Yet the very high yields that were born of Trussonomics resurfaced in the gilt market at the start of June, with yields on some UK government debt actually rising above the levels seen at the time of the mini budget.

Given such volatility, how should an adviser or wealth manager think about the role of gilts in portfolios going forward? 

It is first worth examining why bond yields may be rising.

A rising bond yield in the first instance signals a lack of desire to own the asset, because if yields are rising then prices are falling. 

And bond prices may be falling because investors are more confident about the economic outlook and so would rather own riskier assets such as equities, or else it can be the result of investors believing that inflation will rise so stoutly that the present value of the income from a bond will be withered by the onset of very high inflation. 

 

Simon Evan Cook has been adding to his gilt exposure

The tax cuts and spending plans of Truss’s “mini-budget”, and the apparent view of that government that tax cuts in all circumstances raise revenue, spooked many bond investors who believed the plans were not credible and would lead both to much higher inflation. Conversely, a government facing a revenue shortfall which would necessitate the issuing of more bonds, creating a supply vs demand imbalance that would be expected to push the price of bonds downwards. 

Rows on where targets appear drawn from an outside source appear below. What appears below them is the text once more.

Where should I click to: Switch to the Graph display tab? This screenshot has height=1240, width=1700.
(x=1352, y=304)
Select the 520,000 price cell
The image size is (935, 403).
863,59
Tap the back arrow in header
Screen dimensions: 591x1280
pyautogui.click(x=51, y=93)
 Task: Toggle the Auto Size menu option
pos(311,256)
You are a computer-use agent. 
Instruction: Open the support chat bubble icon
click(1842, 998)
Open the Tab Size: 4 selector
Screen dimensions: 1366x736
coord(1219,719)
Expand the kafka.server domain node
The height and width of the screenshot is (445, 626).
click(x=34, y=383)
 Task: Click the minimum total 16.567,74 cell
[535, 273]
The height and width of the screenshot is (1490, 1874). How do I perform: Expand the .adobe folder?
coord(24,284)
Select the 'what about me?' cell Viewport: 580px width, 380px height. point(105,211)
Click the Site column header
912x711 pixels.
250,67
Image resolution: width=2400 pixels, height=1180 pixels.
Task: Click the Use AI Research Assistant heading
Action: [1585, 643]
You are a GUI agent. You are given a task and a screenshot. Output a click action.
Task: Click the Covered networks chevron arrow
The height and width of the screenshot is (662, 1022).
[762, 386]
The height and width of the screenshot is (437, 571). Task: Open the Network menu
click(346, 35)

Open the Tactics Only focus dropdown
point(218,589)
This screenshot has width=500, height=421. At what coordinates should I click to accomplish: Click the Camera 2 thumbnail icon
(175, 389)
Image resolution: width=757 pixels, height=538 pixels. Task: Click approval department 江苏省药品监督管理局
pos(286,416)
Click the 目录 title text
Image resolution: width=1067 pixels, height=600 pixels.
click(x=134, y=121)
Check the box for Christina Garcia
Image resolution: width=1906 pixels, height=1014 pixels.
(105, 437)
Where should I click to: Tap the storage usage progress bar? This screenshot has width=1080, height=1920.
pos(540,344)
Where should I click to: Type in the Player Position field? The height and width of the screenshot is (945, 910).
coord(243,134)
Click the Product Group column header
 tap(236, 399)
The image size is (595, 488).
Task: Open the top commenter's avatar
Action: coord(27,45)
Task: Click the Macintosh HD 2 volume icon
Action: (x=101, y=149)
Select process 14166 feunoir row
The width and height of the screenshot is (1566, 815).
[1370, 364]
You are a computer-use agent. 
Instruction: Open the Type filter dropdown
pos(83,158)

Those factors are exacerbated by the Bank of England selling off its holdings of gilts at a rate of hundreds of millions of pounds per month, as part of its plan to unwind the quantitative easing programme which involved buying bonds. 

Bumpy ride?

But while understanding the reasons for sharp movements in gilt yields may help one to profit in the short-term, as happened with the fund manager mentioned above, much of the theory which underpins how wealth managers construct portfolios is predicated on gilts being a lower volatility asset class, designed to mitigate the impact of equity markets. So while there may be short-term gains, longer-term questions arise around how to construct a portfolio.